- [Extracted information]:
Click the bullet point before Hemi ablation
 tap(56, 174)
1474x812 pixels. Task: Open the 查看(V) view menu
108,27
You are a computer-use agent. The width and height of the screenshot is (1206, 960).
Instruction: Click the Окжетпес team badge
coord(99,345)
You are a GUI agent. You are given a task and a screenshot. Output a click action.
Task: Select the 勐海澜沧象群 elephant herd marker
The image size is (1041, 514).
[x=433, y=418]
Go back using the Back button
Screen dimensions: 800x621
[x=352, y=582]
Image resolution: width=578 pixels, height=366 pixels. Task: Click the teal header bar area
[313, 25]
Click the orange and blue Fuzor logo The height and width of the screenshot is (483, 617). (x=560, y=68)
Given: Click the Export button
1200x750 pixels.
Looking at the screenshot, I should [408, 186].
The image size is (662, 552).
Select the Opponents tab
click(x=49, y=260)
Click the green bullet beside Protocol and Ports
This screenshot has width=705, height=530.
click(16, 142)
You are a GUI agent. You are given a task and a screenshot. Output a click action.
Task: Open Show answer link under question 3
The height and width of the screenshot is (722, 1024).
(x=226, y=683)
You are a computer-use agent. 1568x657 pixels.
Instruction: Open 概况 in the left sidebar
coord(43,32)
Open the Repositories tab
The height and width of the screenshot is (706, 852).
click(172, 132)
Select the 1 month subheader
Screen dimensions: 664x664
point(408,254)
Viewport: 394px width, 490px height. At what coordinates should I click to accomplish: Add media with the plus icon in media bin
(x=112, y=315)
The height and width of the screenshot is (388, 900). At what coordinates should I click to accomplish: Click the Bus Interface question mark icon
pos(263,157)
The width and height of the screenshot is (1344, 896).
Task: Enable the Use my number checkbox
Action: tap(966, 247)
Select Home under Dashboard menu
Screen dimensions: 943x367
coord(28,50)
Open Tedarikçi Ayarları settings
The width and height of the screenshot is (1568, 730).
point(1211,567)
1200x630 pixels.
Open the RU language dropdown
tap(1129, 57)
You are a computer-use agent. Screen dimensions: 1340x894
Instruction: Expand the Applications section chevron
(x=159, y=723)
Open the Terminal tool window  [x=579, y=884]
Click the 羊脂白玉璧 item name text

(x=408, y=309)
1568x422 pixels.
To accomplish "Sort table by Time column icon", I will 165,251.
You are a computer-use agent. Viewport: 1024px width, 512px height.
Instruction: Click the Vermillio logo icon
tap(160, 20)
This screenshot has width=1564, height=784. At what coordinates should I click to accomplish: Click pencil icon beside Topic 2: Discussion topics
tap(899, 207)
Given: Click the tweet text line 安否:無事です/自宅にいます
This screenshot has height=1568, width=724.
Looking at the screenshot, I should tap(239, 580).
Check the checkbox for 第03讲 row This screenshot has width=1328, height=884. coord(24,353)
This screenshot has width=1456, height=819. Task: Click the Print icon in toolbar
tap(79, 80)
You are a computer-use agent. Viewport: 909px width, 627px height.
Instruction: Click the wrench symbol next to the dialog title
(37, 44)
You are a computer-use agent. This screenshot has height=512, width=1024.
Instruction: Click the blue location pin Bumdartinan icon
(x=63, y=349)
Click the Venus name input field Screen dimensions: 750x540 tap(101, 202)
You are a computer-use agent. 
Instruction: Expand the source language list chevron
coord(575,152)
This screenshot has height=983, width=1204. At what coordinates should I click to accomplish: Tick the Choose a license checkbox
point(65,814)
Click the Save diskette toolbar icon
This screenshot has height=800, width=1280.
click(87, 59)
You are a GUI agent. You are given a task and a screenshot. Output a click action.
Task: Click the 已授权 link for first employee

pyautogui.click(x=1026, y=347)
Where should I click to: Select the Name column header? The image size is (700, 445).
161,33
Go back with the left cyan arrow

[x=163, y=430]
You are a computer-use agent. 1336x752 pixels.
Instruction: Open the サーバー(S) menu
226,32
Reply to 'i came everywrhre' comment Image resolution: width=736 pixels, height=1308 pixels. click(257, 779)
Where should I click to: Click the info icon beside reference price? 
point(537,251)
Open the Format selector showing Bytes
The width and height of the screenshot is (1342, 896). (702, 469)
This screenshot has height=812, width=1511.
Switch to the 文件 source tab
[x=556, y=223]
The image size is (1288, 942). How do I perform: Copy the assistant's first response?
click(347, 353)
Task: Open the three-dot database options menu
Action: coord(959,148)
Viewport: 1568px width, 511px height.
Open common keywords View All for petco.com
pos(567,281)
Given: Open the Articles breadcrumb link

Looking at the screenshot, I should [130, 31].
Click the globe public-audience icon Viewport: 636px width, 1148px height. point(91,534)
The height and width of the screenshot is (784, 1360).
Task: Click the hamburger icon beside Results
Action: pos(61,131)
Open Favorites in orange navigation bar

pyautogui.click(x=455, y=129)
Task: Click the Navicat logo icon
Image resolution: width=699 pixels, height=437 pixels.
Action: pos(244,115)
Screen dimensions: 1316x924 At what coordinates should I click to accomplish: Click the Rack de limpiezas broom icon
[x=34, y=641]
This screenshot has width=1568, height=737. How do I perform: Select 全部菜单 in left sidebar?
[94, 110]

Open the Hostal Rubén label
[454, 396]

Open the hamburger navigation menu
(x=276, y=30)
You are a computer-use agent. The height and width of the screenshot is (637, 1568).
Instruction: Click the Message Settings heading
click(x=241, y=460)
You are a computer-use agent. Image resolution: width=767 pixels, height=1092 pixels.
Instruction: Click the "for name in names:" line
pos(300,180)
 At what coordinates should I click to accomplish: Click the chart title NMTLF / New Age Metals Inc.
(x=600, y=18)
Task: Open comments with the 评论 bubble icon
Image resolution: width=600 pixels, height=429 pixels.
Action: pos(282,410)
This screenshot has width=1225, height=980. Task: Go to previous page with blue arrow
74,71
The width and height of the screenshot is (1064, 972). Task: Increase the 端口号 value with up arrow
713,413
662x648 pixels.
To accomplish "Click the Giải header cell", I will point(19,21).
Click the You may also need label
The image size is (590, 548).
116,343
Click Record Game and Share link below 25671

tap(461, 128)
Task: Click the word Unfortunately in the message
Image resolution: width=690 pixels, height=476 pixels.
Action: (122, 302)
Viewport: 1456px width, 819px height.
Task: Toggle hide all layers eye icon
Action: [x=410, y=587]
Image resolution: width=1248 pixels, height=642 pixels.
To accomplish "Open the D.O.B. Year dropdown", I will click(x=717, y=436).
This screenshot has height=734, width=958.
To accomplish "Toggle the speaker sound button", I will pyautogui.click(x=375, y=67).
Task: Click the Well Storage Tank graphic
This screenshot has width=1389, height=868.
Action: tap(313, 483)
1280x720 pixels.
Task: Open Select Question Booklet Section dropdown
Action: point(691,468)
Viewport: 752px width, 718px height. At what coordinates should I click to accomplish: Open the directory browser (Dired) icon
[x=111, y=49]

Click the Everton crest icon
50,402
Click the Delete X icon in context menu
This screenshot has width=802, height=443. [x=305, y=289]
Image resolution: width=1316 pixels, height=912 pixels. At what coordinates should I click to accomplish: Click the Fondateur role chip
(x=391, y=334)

- [Task brief]:
Please write out the records above once more, exactly and completely.

- [Response box]:
Click the bullet point before Hemi ablation
 tap(56, 174)
1474x812 pixels. Task: Open the 查看(V) view menu
108,27
You are a computer-use agent. The width and height of the screenshot is (1206, 960).
Instruction: Click the Окжетпес team badge
coord(99,345)
You are a GUI agent. You are given a task and a screenshot. Output a click action.
Task: Select the 勐海澜沧象群 elephant herd marker
The image size is (1041, 514).
[x=433, y=418]
Go back using the Back button
Screen dimensions: 800x621
[x=352, y=582]
Image resolution: width=578 pixels, height=366 pixels. Task: Click the teal header bar area
[313, 25]
Click the orange and blue Fuzor logo The height and width of the screenshot is (483, 617). (x=560, y=68)
Given: Click the Export button
1200x750 pixels.
Looking at the screenshot, I should [408, 186].
The image size is (662, 552).
Select the Opponents tab
click(x=49, y=260)
Click the green bullet beside Protocol and Ports
This screenshot has width=705, height=530.
click(16, 142)
You are a GUI agent. You are given a task and a screenshot. Output a click action.
Task: Open Show answer link under question 3
The height and width of the screenshot is (722, 1024).
(x=226, y=683)
You are a computer-use agent. 1568x657 pixels.
Instruction: Open 概况 in the left sidebar
coord(43,32)
Open the Repositories tab
The height and width of the screenshot is (706, 852).
click(172, 132)
Select the 1 month subheader
Screen dimensions: 664x664
point(408,254)
Viewport: 394px width, 490px height. At what coordinates should I click to accomplish: Add media with the plus icon in media bin
(x=112, y=315)
The height and width of the screenshot is (388, 900). At what coordinates should I click to accomplish: Click the Bus Interface question mark icon
pos(263,157)
The width and height of the screenshot is (1344, 896).
Task: Enable the Use my number checkbox
Action: tap(966, 247)
Select Home under Dashboard menu
Screen dimensions: 943x367
coord(28,50)
Open Tedarikçi Ayarları settings
The width and height of the screenshot is (1568, 730).
point(1211,567)
1200x630 pixels.
Open the RU language dropdown
tap(1129, 57)
You are a computer-use agent. Screen dimensions: 1340x894
Instruction: Expand the Applications section chevron
(x=159, y=723)
Open the Terminal tool window  [x=579, y=884]
Click the 羊脂白玉璧 item name text

(x=408, y=309)
1568x422 pixels.
To accomplish "Sort table by Time column icon", I will 165,251.
You are a computer-use agent. Viewport: 1024px width, 512px height.
Instruction: Click the Vermillio logo icon
tap(160, 20)
This screenshot has width=1564, height=784. At what coordinates should I click to accomplish: Click pencil icon beside Topic 2: Discussion topics
tap(899, 207)
Given: Click the tweet text line 安否:無事です/自宅にいます
This screenshot has height=1568, width=724.
Looking at the screenshot, I should tap(239, 580).
Check the checkbox for 第03讲 row This screenshot has width=1328, height=884. coord(24,353)
This screenshot has width=1456, height=819. Task: Click the Print icon in toolbar
tap(79, 80)
You are a computer-use agent. Viewport: 909px width, 627px height.
Instruction: Click the wrench symbol next to the dialog title
(37, 44)
You are a computer-use agent. This screenshot has height=512, width=1024.
Instruction: Click the blue location pin Bumdartinan icon
(x=63, y=349)
Click the Venus name input field Screen dimensions: 750x540 tap(101, 202)
You are a computer-use agent. 
Instruction: Expand the source language list chevron
coord(575,152)
This screenshot has height=983, width=1204. At what coordinates should I click to accomplish: Tick the Choose a license checkbox
point(65,814)
Click the Save diskette toolbar icon
This screenshot has height=800, width=1280.
click(87, 59)
You are a GUI agent. You are given a task and a screenshot. Output a click action.
Task: Click the 已授权 link for first employee

pyautogui.click(x=1026, y=347)
Where should I click to: Select the Name column header? The image size is (700, 445).
161,33
Go back with the left cyan arrow

[x=163, y=430]
You are a computer-use agent. 1336x752 pixels.
Instruction: Open the サーバー(S) menu
226,32
Reply to 'i came everywrhre' comment Image resolution: width=736 pixels, height=1308 pixels. click(257, 779)
Where should I click to: Click the info icon beside reference price? 
point(537,251)
Open the Format selector showing Bytes
The width and height of the screenshot is (1342, 896). (702, 469)
This screenshot has height=812, width=1511.
Switch to the 文件 source tab
[x=556, y=223]
The image size is (1288, 942). How do I perform: Copy the assistant's first response?
click(347, 353)
Task: Open the three-dot database options menu
Action: coord(959,148)
Viewport: 1568px width, 511px height.
Open common keywords View All for petco.com
pos(567,281)
Given: Open the Articles breadcrumb link

Looking at the screenshot, I should [130, 31].
Click the globe public-audience icon Viewport: 636px width, 1148px height. point(91,534)
The height and width of the screenshot is (784, 1360).
Task: Click the hamburger icon beside Results
Action: pos(61,131)
Open Favorites in orange navigation bar

pyautogui.click(x=455, y=129)
Task: Click the Navicat logo icon
Image resolution: width=699 pixels, height=437 pixels.
Action: pos(244,115)
Screen dimensions: 1316x924 At what coordinates should I click to accomplish: Click the Rack de limpiezas broom icon
[x=34, y=641]
This screenshot has width=1568, height=737. How do I perform: Select 全部菜单 in left sidebar?
[94, 110]

Open the Hostal Rubén label
[454, 396]

Open the hamburger navigation menu
(x=276, y=30)
You are a computer-use agent. The height and width of the screenshot is (637, 1568).
Instruction: Click the Message Settings heading
click(x=241, y=460)
You are a computer-use agent. Image resolution: width=767 pixels, height=1092 pixels.
Instruction: Click the "for name in names:" line
pos(300,180)
 At what coordinates should I click to accomplish: Click the chart title NMTLF / New Age Metals Inc.
(x=600, y=18)
Task: Open comments with the 评论 bubble icon
Image resolution: width=600 pixels, height=429 pixels.
Action: pos(282,410)
This screenshot has width=1225, height=980. Task: Go to previous page with blue arrow
74,71
The width and height of the screenshot is (1064, 972). Task: Increase the 端口号 value with up arrow
713,413
662x648 pixels.
To accomplish "Click the Giải header cell", I will point(19,21).
Click the You may also need label
The image size is (590, 548).
116,343
Click Record Game and Share link below 25671

tap(461, 128)
Task: Click the word Unfortunately in the message
Image resolution: width=690 pixels, height=476 pixels.
Action: (122, 302)
Viewport: 1456px width, 819px height.
Task: Toggle hide all layers eye icon
Action: [x=410, y=587]
Image resolution: width=1248 pixels, height=642 pixels.
To accomplish "Open the D.O.B. Year dropdown", I will click(x=717, y=436).
This screenshot has height=734, width=958.
To accomplish "Toggle the speaker sound button", I will pyautogui.click(x=375, y=67).
Task: Click the Well Storage Tank graphic
This screenshot has width=1389, height=868.
Action: tap(313, 483)
1280x720 pixels.
Task: Open Select Question Booklet Section dropdown
Action: point(691,468)
Viewport: 752px width, 718px height. At what coordinates should I click to accomplish: Open the directory browser (Dired) icon
[x=111, y=49]

Click the Everton crest icon
50,402
Click the Delete X icon in context menu
This screenshot has width=802, height=443. [x=305, y=289]
Image resolution: width=1316 pixels, height=912 pixels. At what coordinates should I click to accomplish: Click the Fondateur role chip
(x=391, y=334)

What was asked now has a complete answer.